Sunday, October 16, 2005

REVIEW: The Fog (2005)

"The Fog" is a remake of John Carpenter's early-80s horror film of the same name, and seems to contain just about every problem commonly associated with remakes of classic horror films. It adhere's so close to the remake "don't"-list that it would work as parody... if it weren't serious.

Like the original, the story is set in Antonio Bay (an island this time around) and involves various characters fleeing a massive, self-aware fog bank containing a crew of angry colonial-era ghosts seeking vengeance for the sins of the town founders. This was not, to be fair, the most original premise the first time around; but Carpenter infused his film with real menace and dread, utilizing mood and suspense (and an almost-entirely unseen) enemy to full effect.
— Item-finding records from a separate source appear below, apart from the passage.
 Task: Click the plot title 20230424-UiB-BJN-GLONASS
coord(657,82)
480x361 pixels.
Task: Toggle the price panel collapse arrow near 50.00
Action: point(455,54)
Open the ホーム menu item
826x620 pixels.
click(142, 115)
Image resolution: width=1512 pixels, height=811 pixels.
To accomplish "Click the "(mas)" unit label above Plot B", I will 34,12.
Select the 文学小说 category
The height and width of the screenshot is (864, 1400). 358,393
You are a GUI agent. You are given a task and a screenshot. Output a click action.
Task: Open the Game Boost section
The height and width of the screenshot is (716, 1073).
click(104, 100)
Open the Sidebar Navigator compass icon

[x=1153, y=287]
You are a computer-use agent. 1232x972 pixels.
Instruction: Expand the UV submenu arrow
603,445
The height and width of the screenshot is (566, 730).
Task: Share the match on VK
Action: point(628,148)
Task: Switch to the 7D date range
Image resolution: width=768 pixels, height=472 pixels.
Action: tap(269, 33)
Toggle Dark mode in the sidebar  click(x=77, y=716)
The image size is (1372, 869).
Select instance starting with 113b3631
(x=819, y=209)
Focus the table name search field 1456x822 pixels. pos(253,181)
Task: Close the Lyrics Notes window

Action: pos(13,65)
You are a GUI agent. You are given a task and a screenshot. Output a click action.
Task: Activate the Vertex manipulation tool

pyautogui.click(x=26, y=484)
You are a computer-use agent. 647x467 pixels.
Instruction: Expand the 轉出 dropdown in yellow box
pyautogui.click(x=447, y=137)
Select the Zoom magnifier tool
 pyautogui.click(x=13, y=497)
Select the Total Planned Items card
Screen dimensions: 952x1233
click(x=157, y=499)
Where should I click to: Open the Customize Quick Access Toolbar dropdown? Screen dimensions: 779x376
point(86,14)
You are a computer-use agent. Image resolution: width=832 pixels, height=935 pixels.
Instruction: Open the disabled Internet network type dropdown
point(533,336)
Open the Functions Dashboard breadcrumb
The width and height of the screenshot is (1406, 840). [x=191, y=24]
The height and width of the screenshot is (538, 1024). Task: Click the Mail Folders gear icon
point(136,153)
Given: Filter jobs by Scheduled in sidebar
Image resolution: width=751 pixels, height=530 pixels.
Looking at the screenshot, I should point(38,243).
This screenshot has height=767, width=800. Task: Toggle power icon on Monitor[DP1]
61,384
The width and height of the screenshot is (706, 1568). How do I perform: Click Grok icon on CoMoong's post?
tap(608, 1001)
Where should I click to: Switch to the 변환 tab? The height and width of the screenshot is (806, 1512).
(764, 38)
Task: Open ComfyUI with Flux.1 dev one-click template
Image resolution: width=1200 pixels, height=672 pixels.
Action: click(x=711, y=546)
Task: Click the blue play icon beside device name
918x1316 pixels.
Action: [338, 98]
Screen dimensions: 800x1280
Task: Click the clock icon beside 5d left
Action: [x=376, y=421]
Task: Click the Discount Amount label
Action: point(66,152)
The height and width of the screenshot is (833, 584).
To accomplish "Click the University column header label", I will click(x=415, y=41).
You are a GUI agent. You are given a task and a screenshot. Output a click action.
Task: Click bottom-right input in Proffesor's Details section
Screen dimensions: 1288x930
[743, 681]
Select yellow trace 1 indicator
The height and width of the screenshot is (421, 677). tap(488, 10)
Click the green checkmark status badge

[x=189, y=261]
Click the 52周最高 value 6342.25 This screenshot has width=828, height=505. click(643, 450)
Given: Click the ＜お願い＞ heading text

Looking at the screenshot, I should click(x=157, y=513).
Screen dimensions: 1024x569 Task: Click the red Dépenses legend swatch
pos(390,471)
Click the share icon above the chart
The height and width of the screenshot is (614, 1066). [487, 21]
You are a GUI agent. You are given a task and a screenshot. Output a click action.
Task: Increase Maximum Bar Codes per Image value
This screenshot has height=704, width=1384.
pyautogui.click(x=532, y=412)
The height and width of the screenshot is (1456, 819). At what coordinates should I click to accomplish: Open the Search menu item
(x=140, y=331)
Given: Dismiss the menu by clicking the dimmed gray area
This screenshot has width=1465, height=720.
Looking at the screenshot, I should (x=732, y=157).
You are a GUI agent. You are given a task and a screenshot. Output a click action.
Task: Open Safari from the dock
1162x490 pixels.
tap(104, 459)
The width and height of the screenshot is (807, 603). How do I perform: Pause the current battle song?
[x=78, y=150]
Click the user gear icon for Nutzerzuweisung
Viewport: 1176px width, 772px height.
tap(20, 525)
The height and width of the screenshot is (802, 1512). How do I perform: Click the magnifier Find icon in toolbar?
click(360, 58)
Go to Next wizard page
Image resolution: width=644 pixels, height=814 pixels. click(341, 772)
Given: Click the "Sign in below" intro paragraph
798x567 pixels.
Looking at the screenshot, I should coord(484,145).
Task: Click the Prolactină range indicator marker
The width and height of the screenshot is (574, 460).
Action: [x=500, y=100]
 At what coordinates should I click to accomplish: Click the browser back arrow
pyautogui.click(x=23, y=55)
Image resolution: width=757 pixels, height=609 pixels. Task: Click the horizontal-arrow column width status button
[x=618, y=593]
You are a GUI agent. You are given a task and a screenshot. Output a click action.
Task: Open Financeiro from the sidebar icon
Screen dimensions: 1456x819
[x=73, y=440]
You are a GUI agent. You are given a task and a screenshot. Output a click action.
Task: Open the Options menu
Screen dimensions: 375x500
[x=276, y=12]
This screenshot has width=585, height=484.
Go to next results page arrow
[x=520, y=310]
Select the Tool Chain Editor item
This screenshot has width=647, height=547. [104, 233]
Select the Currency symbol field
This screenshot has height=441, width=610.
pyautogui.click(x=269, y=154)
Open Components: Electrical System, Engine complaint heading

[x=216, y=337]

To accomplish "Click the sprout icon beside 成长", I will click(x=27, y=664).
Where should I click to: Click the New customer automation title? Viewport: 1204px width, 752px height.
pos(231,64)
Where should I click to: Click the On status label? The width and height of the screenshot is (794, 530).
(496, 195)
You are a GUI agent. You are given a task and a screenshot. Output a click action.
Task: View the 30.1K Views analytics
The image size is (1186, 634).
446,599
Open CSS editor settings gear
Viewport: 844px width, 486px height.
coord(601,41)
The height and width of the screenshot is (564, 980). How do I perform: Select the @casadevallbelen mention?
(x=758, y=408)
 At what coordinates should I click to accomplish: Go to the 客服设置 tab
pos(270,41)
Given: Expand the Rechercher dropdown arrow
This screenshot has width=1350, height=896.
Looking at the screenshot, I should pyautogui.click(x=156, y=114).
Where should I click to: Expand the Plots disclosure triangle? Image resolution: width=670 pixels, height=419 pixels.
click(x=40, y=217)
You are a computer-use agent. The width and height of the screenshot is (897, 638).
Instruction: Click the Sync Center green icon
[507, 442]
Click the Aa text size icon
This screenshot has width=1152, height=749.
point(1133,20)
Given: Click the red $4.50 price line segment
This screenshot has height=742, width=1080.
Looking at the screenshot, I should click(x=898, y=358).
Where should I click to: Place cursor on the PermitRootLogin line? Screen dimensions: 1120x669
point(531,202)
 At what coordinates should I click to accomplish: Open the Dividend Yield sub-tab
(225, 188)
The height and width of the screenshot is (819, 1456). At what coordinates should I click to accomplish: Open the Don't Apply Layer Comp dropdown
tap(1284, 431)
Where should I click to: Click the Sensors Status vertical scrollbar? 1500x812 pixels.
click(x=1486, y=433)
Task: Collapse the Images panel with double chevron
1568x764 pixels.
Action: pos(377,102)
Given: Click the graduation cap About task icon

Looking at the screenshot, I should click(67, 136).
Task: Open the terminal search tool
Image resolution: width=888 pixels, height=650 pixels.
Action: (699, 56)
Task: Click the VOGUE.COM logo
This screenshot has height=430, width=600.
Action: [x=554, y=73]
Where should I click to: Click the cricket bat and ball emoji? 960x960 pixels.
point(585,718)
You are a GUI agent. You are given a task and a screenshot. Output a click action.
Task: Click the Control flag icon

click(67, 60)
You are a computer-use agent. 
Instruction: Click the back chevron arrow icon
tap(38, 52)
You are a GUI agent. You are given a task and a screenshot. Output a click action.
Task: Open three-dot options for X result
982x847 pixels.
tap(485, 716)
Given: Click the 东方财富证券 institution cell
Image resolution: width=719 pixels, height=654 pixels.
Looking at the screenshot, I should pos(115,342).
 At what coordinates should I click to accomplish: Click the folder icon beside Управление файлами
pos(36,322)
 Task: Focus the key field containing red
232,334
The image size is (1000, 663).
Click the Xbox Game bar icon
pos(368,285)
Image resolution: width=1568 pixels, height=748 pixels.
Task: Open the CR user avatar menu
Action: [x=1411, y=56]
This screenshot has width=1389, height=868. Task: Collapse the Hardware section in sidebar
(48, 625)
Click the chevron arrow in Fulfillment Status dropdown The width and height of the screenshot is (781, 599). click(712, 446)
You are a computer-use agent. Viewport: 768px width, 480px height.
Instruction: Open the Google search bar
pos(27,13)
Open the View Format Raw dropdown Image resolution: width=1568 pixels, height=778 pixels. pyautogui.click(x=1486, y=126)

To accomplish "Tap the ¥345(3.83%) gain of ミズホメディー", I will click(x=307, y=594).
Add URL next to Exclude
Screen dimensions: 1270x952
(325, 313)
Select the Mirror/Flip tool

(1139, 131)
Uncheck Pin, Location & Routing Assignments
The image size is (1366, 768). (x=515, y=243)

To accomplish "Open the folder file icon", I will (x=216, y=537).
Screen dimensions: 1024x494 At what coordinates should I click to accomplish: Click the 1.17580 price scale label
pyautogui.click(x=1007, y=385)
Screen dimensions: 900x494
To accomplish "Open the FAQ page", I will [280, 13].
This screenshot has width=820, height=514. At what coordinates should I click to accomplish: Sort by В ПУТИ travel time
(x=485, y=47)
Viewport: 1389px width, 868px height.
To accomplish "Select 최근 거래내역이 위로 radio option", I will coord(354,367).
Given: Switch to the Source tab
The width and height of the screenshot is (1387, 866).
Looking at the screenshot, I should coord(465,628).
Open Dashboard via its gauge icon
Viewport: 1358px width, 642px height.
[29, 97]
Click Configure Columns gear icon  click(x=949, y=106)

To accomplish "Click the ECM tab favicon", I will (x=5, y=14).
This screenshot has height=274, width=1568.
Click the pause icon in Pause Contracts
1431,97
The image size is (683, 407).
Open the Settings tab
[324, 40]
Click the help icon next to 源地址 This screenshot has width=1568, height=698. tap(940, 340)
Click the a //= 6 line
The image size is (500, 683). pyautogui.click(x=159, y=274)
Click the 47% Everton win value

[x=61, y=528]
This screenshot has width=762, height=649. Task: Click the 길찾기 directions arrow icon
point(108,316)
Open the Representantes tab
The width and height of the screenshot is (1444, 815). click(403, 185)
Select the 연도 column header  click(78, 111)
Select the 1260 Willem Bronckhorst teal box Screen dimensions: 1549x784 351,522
Here, infamously-average genre filmmaker Rupert Wainright can't wait to get his special FX ghosts onscreen, which is a horrible mistake considering how lousy the effects actually look (a note to directors: see-through ghosts look ridiculous in full-bore horror films.) The titular meteorological menace looks decent enough, when "played" in brief scenes by fans and a smoke-machine, but elsewhere we get CGI-animated fog that chases the heroes through hallways and would look barely servicable in an X-Box game.

Also on hand from the "crappy modern horror movie" bad-idea toybox are: Cheezy moralism, 'scary' sequences shown from the perspective of a camcorder (curse you, "Blair Witch Project,") T&A teases and, yes, a Comic Relief Black-Guy who punctuates expository scenes with unfunny one-liners.

Instantly among the worst horror films of the year, devoid of sense, suspense or even a single interest sequence or noteworthy shot, I don't reccomend getting anywhere near this empty, useless excuse for a movie.